# What to do:
[A] Translate this sentence from the passage on faith into Spanish: "A good act is enriched when one has more good reasons for doing it."
[B] Reproduce word for word the part of the passage on faith between "As a free human" and "gift of God.", inclusive.

# Excerpted text:
Chapter 1: Faith, Religious Assent, and Reverence for God

Question B: Why Reflect on the Responsibility to Keep One’s Faith?

As a free human act, faith must be responsible; good reasons are needed for making and keeping this commitment. Questions C through G articulate some such reasons. Even while considering them, however, one must remember that faith is first, last, and always an undeserved gift of God.

Believers have no trouble understanding that those without faith should search for religious truth and consider why it would be good and right to become Catholics (see DH 1–3). But why should Catholic Christians, for whom this book is mainly intended, reflect on their own responsibility to believe? After all, the experience of friendship with God provides a much greater motive for cherishing faith than any reasons one can find, and every Christian is able not only to believe but to know God’s personal love: “God abides in those who confess that Jesus is the Son of God, and they abide in God. So we have known and believe the love that God has for us” (1 Jn 4.15–16). Nevertheless, for several reasons, is important to think about why it is good and right to believe as one does.15

1. Understanding Enriches the Commitment of Faith

Most Catholics are baptized as infants, without making any personal choice. Even as adults, their commitment of faith usually is made and reaffirmed only in making choices to practice it, so that the reasons for believing as they do can remain unclear. But the reasons why one freely does anything are an important part of what one is doing. That is obvious when, for instance, an otherwise good act is done for a bad reason, for example, telling others the truth about their failings in order to hurt them. Conversely, when good acts are done for good reasons, the reasons are no less an important part of what one does. A good act is enriched when one has more good reasons for doing it. Thus, one can enrich one’s act of faith, insofar as it depends on one’s choice, by considering the reasons why it is right and good to believe.

2. Understanding Purifies Commitment

As with any other choice, the commitment to believe can be made on the basis of mixed motives, a combination of feelings both appropriate and questionable, of reasons both good and bad. Better understanding helps overcome faulty motives for believing, especially reasons which make Christian life a mere means to an inappropriate, ulterior end.

Among the bad reasons for believing are, first, social conformism for the sake of temporal advantages and, second, the prospect of hell misunderstood as an arbitrary punishment. The first exposes faith to shifting social pressures; the second breeds legalistic minimalism in those who are docile and rebellion in those who are spirited. As people and their circumstances change, faulty reasons for believing often turn into plausible excuses for abandoning faith.

Still, emotional motivations for doing anything always are mixed and usually can be allied to different sorts of reasons. Feelings of solidarity and fear naturally motivate faith, and inasmuch they are not reasons for believing, neither are they bad reasons. Moreover, the joy of solidarity in Christian communion and the fear of hell, when hell is correctly understood, normally are allied with sound reasons for faith. The presence in oneself or others of various emotional motives for faith should not cause embarrassment or lead to criticism. But it should spur one to examine one’s feelings and reasons, and to integrate emotional motives with good reasons for believing.

# Data extract:
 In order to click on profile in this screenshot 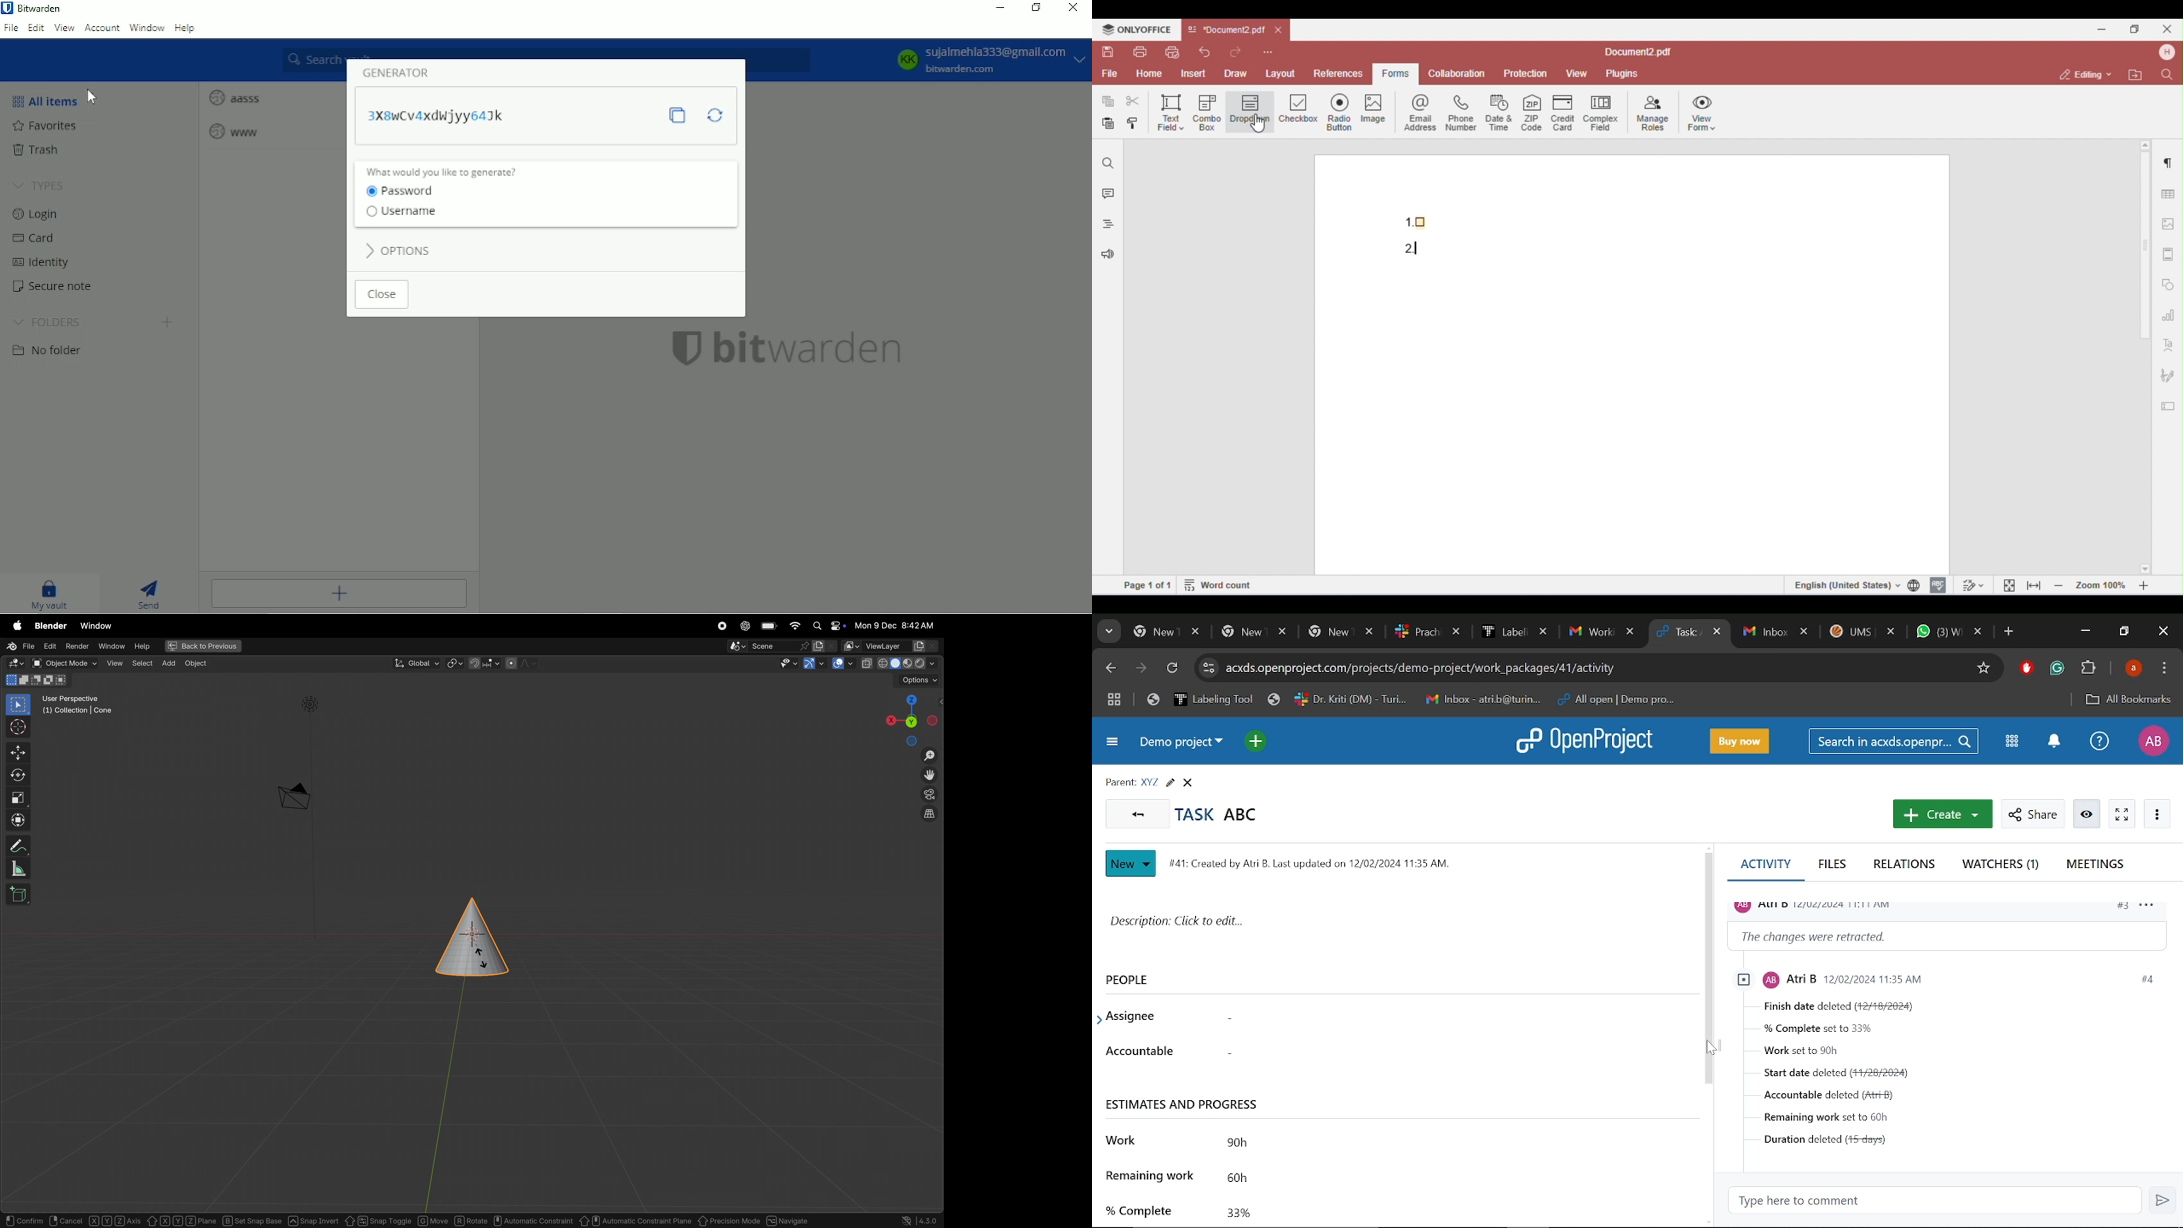, I will do `click(1907, 978)`.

# Answers for this exercise:
[A] Un acto bueno se enriquece cuando uno tiene más buenas razones para realizarlo.

[B]
As a free human act, faith must be responsible; good reasons are needed for making and keeping this commitment. Questions C through G articulate some such reasons. Even while considering them, however, one must remember that faith is first, last, and always an undeserved gift of God.